Do we want the Secret Service on assignment hiring prostitutes?
Do you care that the GSA, the one administration who should absolutely be setting the example for all the others, spent close to a million dollars on an education training conference during which they had a good old time at our expense and very little education or training went on?
Do you approve of government agencies going to lavish resorts for their training? Is that how you want the government to spend the money you expended your time, talent, and sweat to earn?
Misfeasance, malfeasance and non feasance are not restricted to the public sector. When your insurance company has a week long series of meetings in Hawaii on your dime, buys a new private jet or bribes (oops, withdrawn) or donates to the local Member of Congress money paid by consumers, isn't that as bad.
Worse, we can toss the bums out at the next election but you're stuck with the CEO's who raise prices in all industry's to pay for their perks.
I went to a number of conferences as a government employee and none were at lavish resorts, most were at hotel conference centers in large cities - San Francisco, San Diego, Sacramento, CA; Seattle, WA; Brooklyn, NY; Boston, MA. and at DOJ centers in Colorado. Meals were only provided at lunch, the usual Chicken or Beef, veggies and rice. Blah. In the morning, coffee and pastry - usually previously frozen or purchased at CostCo in bulk. Dinners were always on our own. We were reimbursed by our agencies but the amount never covered the cost of the meal.
Now, once I went with my wife (who was a VP in the financial services industry). A Limo picked us up at LAX and took us to the Beverly Wilshire Hotel near Rodeo Drive in Beverly Hills, CA. At check in we received a band new instant camera and a note inviting us to dinner at Chasen's in West Hollywood where we ate in a private room (must have been 12 couples + the insurance company execs hosting us). There were paparazzi with cameras outside the entrance when we arrived and a number of Hollywood actors even I recognized at the bar. This was night one.

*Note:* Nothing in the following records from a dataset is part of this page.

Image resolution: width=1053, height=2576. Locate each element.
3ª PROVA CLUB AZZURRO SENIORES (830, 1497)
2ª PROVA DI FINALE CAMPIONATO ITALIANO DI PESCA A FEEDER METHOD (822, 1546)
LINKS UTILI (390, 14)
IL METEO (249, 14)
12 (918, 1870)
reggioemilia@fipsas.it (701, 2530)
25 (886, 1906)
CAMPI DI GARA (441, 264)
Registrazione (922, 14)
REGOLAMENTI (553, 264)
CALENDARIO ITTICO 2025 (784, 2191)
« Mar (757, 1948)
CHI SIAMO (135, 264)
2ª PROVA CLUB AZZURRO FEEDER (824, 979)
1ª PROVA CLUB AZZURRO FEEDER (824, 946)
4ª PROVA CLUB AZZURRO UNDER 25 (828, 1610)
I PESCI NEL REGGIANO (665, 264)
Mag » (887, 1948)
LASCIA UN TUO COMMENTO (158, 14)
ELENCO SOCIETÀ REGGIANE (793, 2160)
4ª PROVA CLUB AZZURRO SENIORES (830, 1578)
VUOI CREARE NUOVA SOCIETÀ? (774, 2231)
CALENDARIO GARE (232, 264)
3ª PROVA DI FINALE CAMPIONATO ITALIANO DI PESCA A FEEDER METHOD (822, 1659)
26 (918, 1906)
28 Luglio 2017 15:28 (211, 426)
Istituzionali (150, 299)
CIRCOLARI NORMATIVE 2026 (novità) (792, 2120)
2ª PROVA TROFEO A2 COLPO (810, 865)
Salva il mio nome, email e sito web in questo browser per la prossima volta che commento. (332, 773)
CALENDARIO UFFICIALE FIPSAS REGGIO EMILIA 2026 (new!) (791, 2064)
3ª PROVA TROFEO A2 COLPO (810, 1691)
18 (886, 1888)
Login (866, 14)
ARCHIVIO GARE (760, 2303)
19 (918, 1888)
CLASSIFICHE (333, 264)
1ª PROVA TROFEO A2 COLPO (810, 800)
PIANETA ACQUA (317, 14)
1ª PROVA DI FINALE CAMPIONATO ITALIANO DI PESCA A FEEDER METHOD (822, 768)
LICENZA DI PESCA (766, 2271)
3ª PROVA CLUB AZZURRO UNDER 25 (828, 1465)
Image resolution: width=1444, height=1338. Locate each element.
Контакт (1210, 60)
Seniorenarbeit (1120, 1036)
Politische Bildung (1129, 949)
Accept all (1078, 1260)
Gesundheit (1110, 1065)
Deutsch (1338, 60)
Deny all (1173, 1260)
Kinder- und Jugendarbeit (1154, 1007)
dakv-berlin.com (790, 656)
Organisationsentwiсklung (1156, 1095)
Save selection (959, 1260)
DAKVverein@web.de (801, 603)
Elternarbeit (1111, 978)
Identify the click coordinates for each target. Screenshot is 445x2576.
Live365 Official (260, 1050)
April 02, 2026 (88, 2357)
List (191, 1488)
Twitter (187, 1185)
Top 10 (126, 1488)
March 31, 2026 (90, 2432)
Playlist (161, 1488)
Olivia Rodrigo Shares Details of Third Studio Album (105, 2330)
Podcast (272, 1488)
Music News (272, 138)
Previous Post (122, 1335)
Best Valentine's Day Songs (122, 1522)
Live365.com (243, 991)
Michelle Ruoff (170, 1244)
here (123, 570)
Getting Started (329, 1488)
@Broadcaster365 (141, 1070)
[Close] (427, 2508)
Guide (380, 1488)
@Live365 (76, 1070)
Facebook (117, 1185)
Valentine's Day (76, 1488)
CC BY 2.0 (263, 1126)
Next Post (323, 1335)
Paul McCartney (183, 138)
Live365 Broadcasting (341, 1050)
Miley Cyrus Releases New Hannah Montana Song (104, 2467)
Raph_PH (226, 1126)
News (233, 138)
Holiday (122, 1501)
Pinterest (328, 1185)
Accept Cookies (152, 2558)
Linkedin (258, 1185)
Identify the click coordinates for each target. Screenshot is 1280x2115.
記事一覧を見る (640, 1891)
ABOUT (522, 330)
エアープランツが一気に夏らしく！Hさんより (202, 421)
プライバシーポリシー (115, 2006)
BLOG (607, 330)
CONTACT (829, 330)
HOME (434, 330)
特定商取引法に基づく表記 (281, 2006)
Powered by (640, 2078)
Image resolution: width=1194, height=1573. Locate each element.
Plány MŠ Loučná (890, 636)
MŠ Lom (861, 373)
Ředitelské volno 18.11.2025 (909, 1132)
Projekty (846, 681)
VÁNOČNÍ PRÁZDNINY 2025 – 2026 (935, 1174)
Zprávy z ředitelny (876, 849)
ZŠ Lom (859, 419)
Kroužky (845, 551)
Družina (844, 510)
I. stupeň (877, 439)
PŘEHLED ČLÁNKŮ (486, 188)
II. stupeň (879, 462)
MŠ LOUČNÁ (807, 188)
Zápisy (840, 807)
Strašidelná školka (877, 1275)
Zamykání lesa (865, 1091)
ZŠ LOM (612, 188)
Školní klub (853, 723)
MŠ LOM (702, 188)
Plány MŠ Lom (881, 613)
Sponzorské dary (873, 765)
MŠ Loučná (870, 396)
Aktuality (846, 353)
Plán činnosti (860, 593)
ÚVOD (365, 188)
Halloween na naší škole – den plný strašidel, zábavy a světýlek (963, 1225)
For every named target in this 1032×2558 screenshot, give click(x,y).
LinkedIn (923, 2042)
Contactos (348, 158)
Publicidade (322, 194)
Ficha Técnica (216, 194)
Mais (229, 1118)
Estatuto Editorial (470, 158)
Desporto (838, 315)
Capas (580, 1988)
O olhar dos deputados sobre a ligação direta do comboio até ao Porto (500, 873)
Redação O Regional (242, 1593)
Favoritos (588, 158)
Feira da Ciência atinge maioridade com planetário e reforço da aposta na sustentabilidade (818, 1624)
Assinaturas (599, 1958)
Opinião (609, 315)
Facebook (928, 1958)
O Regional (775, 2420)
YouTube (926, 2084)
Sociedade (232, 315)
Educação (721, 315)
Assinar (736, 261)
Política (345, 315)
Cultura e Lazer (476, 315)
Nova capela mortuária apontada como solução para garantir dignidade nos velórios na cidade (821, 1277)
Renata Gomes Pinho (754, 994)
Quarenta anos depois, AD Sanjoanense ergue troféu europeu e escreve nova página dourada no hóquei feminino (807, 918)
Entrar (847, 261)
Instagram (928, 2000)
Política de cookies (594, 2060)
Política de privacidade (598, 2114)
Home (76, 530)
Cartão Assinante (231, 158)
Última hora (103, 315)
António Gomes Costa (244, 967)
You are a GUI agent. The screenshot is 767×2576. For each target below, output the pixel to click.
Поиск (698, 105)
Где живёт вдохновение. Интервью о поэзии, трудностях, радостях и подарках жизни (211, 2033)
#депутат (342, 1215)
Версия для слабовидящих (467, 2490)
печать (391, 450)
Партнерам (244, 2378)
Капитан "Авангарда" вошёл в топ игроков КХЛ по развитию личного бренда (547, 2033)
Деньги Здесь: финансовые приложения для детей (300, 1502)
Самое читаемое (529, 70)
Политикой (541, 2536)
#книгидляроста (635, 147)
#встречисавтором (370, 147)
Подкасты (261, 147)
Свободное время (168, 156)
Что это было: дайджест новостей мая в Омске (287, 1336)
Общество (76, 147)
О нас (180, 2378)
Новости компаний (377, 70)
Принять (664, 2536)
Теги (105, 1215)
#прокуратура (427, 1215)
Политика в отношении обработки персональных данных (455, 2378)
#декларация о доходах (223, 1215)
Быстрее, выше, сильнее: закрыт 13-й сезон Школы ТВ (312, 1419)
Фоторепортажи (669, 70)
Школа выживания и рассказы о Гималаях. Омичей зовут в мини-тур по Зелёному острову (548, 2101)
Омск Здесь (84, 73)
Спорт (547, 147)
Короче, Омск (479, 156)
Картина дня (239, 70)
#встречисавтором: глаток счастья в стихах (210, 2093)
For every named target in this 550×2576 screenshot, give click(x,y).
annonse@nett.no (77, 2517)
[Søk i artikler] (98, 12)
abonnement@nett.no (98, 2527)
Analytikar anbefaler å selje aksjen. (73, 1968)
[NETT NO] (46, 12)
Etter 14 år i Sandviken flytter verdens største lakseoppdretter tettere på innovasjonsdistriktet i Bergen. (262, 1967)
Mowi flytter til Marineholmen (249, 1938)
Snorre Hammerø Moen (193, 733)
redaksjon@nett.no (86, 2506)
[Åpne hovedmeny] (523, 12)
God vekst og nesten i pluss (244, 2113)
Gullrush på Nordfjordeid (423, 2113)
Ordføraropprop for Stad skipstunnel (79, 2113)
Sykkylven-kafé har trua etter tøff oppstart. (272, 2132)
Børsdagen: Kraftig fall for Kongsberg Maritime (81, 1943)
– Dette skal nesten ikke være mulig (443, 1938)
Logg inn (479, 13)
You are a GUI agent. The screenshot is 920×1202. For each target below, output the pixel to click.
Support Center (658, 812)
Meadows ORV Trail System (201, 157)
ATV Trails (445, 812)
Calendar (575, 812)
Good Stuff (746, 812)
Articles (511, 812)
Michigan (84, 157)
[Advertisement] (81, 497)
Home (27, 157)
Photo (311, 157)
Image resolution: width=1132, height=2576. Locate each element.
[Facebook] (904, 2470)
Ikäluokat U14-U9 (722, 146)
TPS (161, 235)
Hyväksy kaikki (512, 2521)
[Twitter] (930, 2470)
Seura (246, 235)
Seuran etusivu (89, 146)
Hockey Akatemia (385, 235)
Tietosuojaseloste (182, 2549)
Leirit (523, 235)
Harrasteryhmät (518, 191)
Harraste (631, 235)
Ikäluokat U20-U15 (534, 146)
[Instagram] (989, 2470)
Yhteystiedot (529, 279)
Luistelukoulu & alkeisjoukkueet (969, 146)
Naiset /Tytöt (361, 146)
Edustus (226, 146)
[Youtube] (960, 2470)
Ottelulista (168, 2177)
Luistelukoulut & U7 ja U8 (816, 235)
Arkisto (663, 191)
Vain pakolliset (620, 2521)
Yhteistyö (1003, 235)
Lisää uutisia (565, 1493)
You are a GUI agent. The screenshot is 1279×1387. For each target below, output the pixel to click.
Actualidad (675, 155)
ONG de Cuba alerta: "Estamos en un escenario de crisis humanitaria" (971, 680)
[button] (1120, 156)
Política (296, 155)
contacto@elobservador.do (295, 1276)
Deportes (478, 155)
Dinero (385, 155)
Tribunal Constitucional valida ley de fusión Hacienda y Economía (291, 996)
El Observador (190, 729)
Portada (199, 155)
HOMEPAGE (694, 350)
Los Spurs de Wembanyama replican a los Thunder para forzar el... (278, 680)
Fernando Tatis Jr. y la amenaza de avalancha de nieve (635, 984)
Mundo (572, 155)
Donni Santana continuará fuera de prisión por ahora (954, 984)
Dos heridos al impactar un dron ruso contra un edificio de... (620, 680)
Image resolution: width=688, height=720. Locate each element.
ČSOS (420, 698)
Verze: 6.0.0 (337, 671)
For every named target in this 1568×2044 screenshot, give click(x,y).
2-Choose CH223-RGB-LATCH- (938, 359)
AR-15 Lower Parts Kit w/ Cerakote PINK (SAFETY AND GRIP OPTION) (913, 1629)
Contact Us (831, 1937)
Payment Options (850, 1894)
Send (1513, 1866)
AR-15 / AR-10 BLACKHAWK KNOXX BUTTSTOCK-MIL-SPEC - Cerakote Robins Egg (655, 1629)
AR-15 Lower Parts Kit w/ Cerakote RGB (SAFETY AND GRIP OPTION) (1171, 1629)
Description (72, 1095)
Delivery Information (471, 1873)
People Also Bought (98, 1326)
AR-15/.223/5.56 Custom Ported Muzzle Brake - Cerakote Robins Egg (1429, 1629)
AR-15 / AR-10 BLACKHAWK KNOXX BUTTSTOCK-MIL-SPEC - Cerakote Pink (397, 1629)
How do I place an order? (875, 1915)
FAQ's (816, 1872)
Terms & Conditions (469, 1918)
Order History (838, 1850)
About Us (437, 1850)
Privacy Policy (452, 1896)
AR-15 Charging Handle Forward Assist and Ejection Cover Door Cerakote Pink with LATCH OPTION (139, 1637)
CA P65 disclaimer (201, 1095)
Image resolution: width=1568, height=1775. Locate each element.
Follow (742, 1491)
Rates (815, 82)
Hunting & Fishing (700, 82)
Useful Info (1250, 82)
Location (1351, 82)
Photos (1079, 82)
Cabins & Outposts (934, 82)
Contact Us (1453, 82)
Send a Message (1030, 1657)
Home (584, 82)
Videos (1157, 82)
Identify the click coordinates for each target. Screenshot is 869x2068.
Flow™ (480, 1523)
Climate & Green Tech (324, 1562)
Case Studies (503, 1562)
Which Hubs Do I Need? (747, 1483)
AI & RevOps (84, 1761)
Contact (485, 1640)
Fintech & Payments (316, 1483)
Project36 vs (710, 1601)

When we got back to the hotel that night, a coffee table wine book signed by the author was waiting for us, inviting us to wine tasting the next night, before dinner. The Wine tasting was in the wine cellar of a wine shop on Rodeo drive owned by the author of the book. On a long table he pared wines from France and California. We started with whites and worked our way up to Clarets and Cabernet's. There were over twenty bottles in the queue.
After the wine tasting we were taken to dinner at a restaurants whose name I cannot recall, where we needed to go through the kitchen to use the restroom. Strange? Yep, but only because a Celebrity was celebrating a birthday in the other private room and security was tight.
[I neglected to point out on Saturday, my wife attended a seminar(?) on the product the insurance company was selling. The wives (I was the only husband attending) were provided hair style appointments and makeup (instruction?). I wasn't invited, so I explore Rodeo Ave and had a too small too expensive burger for lunch]
On Sunday my wife attended a seminar(?), sales pitch really and I read my book in the lobby. The sales pitch ended about 1 pm and we were whisked off to an Italian Restaurant which the Insurance Company had procured for the Afternoon. The Waite staff all sang opera and popular show tunes and we enjoyed a buffet of half a dozen types of Pasta and an equal number of different sauces, a salad bar of enormous proportions, warm breads and rolls and all the wine we could drink.
When it was over, about 4 pm we were taken by limo to LAX for our flight home. We did not spend a cent that weekend and were even reimbursed for our parking at SFO. Now, that in my experience is lavish.